Diciamolo subito, con l’ultimo disco la band “Aussie” osa come non mai, andando oltre il concetto di Blues.
Qui il canguro viene scuoiato della sua fetida pelle maleodorante, messo a nudo e rivestito di pellicola trasparente. Scarnificato del superfluo, per giungere ad un suono completamente rinnovato.

Alle chitarre sporche e piene di effetti “Fuzz”, di cui il gruppo si è sempre fregiato, si giunge a un sound più articolato e complesso, composto in prevalenza da chitarre sintetiche, Dub, e bassi distorti. La sostanza però non cambia, anzi questo approccio rende la proposta musicale del gruppo australiano più moderna e interessante. Rimangono sullo sfondo i consolidati riferimenti ai Birthday Party, qui sciolti in salsa Kraut(Rock).

Testi tesi, nervosi. Del resto, per capire Gareth Liddiard bisogna necessariamente conoscere l’Australia e le sue tradizioni. I temi affrontati, come anche per gli altri dischi, vertono sulla condizione sociale all’interno del paese, sul nazionalismo, l’immigrazione e la paranoia.

Il disco apre con le due canzoni più belle, srotolando uno splendido tappeto rosso che porta dritto verso il nuovo sound della band. Nella meravigliosa “Private Execution” una galleria di synth segna la strada verso quelle melodie alle quali s’incastonano perfettamente i testi malati di Liddiard:

“Le migliori canzoni sono come i brutti sogni. Voglio un’esecuzione privata, Dammi un’esecuzione privata. Voglio un’esecuzione privata. Gratis”.

Certo, per descrivere meglio l’evoluzione fatta dai The Drones basterebbe esaminare la qualità esecutiva dei suoi componenti. Prendiamo ad esempio le linee di basso della bellissima Fiona Kitschin. Risulterà sorprendente la sua crescita rispetto ai precedenti lavori. Infatti, sarà proprio il basso di Fiona a far letteralmente decollare la sopracitata “Private Execution”: tra le più belle canzoni Blues (malate) di sempre.

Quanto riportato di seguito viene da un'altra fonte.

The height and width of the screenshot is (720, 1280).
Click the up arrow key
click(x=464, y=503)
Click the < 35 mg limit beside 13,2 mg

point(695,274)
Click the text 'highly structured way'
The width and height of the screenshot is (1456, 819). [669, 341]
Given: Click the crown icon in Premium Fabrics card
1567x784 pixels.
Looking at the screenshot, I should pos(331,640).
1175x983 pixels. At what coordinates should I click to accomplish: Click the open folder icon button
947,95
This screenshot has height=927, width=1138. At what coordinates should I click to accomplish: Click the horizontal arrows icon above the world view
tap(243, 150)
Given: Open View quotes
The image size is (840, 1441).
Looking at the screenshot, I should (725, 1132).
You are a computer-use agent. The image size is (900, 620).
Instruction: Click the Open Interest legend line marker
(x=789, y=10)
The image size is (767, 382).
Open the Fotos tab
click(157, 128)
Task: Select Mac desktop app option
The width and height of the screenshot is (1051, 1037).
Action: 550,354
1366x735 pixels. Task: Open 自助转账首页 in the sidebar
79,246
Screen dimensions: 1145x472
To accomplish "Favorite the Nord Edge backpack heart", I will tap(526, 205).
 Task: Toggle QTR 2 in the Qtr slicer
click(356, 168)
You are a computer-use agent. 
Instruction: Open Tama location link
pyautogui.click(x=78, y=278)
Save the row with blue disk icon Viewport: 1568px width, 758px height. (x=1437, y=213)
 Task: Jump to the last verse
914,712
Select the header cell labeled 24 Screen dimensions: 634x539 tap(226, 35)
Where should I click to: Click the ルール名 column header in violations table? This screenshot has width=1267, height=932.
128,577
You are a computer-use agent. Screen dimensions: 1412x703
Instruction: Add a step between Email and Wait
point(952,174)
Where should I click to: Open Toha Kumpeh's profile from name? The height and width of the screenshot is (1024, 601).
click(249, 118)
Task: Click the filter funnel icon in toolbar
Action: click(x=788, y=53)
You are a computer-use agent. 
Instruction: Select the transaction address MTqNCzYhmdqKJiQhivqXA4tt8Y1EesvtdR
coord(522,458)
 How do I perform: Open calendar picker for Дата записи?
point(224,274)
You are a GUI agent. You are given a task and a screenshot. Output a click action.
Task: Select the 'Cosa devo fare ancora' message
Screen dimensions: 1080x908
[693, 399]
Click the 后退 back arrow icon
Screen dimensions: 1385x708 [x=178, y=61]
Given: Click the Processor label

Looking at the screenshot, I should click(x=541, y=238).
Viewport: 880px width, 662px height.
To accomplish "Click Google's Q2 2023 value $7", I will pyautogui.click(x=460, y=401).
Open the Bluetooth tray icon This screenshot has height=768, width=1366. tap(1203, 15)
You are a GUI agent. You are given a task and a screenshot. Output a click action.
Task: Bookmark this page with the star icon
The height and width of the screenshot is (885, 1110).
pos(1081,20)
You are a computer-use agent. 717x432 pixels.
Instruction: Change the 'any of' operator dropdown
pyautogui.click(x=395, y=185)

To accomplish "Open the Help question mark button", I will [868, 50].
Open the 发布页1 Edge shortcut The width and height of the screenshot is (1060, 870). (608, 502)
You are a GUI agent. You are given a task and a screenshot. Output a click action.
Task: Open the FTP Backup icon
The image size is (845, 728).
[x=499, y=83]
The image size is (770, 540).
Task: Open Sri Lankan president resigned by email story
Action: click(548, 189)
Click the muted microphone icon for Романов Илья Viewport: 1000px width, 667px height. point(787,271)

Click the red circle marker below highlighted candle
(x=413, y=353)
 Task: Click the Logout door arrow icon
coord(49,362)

Con “Taman Shud” però, torna immediatamente lo spettro dei Birthday Party. Tornano a far capolino anche le chitarre, ma solo per disegnare intriganti accenti a corredo di basso e synth. Il testo poi è davvero intrigante. Riprende uno dei gialli più famosi della storia australiana, il caso “Taman Shud”, noto anche come Il mistero dell’uomo di Somerton. Un caso tutt’ora irrisolto, che narra di un uomo trovato morto nel 1948 sulla spiaggia di Somerton – un sobborgo di Adelaide, nel sud dell’Australia. Taman Shud è la frase scritta su un pezzetto di carta trovato nelle tasche del cadavere, che in lingua “Persiana” significa “finito”, “concluso”.

Arriviamo così trittico di ballate: “Then They Came For Me”, “To Think That I Once Loved You” e “Tailwind”. Tutte e tre struggenti. In particolare la prima sembra per un attimo voler esplodere nel classico “rumore bianco” alla Drones per poi favorire l’innesto dei synth.  “Boredom” e “Sometimes” sono forse le più sperimentali, celando più di quanto mostrato. Infine arriva “Shut Down SETI”, il cui attacco sembra citare “Paranoid android” dei Radiohead, ma con il synth al posto della chitarra. Qui Liddiard immagina un’Australia invasa dagli alieni, mentre Fiona sussurra:

“C’è un deserto più selvaggio di ogni altra cosa che si possa concepire, si trova dritto 70 miglia avanti. Il silenzio è l’eternità.”

Un drone finale, come un vento cosmico, spazza tutto a chiusura di uno dei dischi dell’anno.